◆ WHAT IS NEEDED
The lines below that include "agent" are to be found and copied.

--- START ---

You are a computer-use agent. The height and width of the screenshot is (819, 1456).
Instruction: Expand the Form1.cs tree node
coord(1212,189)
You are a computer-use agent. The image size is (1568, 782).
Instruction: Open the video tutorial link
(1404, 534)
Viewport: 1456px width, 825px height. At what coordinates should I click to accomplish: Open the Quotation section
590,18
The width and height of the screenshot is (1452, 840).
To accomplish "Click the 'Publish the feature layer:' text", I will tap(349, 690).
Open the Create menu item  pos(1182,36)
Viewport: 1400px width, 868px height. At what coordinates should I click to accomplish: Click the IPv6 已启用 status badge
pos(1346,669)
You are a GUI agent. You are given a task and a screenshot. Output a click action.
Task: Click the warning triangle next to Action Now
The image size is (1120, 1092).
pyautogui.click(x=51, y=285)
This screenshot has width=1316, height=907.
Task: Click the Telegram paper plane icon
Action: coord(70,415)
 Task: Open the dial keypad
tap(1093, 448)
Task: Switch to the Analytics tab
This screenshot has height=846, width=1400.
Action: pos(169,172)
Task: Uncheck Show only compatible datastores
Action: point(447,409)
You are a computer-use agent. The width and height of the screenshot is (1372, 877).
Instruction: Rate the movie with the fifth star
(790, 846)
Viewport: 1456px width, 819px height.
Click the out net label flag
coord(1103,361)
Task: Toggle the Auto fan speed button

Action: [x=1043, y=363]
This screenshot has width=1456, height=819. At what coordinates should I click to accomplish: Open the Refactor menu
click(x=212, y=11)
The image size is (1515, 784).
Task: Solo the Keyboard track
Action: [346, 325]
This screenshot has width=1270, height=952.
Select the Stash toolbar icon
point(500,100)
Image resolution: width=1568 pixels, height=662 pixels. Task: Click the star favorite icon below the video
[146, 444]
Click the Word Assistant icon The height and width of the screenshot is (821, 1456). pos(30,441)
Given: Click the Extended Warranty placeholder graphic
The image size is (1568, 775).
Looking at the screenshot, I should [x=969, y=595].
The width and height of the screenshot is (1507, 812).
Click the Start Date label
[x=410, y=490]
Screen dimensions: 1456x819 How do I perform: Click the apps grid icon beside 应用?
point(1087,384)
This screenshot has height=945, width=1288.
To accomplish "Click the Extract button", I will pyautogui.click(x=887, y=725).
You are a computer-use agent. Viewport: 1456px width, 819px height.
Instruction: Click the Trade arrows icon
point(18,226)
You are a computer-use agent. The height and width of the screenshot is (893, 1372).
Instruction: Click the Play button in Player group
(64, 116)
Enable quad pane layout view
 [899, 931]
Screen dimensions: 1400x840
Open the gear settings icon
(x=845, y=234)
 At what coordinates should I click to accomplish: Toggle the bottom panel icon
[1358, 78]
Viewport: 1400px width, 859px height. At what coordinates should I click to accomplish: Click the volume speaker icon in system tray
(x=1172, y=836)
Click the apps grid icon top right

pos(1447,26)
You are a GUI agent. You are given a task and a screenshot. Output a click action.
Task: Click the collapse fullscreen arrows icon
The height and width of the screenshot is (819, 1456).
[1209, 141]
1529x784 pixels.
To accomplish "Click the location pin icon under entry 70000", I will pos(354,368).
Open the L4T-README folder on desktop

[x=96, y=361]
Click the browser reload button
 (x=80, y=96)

--- END ---

◆ RESPONSE BOX
You are a computer-use agent. The height and width of the screenshot is (819, 1456).
You are a computer-use agent. The image size is (1568, 782).
You are a GUI agent. You are given a task and a screenshot. Output a click action.
You are a computer-use agent. The width and height of the screenshot is (1372, 877).
You are a computer-use agent. Viewport: 1456px width, 819px height.
You are a computer-use agent. The height and width of the screenshot is (893, 1372).
You are a GUI agent. You are given a task and a screenshot. Output a click action.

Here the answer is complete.